Exponential function with $a>0$, $x\rightarrow a^{x}$ for all $x\in \mathbb{R}$It is a construction starting from natural to real, but...

What happens when $0>a\in \mathbb{R}$ and $x\in \mathbb{R}$, my question is what happens with these cases $(1.)$ $(-1)^{1/3},(-1)^{2/6}$ are the same?, $(-8)^{1/3},(-8)^{2/6}$ are the same?

I think so, but I don't know how to justify, since it is not fulfilled $(a^{x})^{y}=a^{xy}$ when $a<0$, $x,y\in \mathbb{R}$ (2.Why?) I saw a solution here but I don't know where that sign comes from '' - '' $$ −1 = (−1)^3 = (−1)^{6 / 2} \color{red}= -\sqrt{(-1)^6} = -\sqrt{1} = -1$$ I'm not sure if this sign results from 'modifying' the theorem, if so, how would it be?

If $b$ is a positive real number and $n$ is a positive integer, then there is exactly one positive real solution to $x^{n} = b$

I hope your help, thanks in advance. Well, i want to understand about $a^{x}$ ,$a<0$ which properties meet or don't meet, for example taking $(1+1/x)^{x}$ tends to $e$ when $x\rightarrow \infty$, what happen if 'take a photo' in $x=-1/4$,there are many questions, if you could give me any notes or text other than wikipedia, thanks.

Answer 1

If you want a function defined on a subset of the real numbers, then $a^x$ is very poorly behaved when $a<0$. The properties of exponents may not apply, and you can make false proofs such as $$1=\sqrt 1=\sqrt{(-1)^2}=\left(\sqrt{-1}\right)^2=-1.$$

In particular, the property $\sqrt{ab}=\sqrt a\sqrt b$ does not hold for all real numbers $a,b$.

It is generally true that you can write $a^{p/q}$ for $a<0$ as long as $q$ is odd. However, as you noticed, this statement is sort of nonsensical since $(-1)^{1/3}$ makes sense but $(-1)^{2/6}$ does not. As a small victory, we can always require that fractions are fully simplified so that at least the existence of $a^{p/q}$ is well-defined. However, no matter what, $a^x$ will not be a very nice function because it turns out that every real number is arbitrarily close to a rational number with reduced form $p/q$, with $q$ even. In other words, $a^x$ still can not be defined on any interval of the real numbers.

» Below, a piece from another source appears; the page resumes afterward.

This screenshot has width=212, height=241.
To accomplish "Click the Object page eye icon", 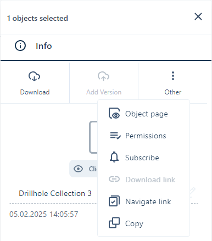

There are two solutions: for single numbers, we can use context to make sense of $(-8)^{1/3}$, for example. We also write $a^{1/3}=\sqrt[3]a$ to help avoid ambiguity. More generally, we need to move into the complex realm in order to understand $a^x$ for $a<0$, or really $a^z$ for any complex numbers $a,z$. (Except, perhaps $0^0$, which we still haven't really decided on.)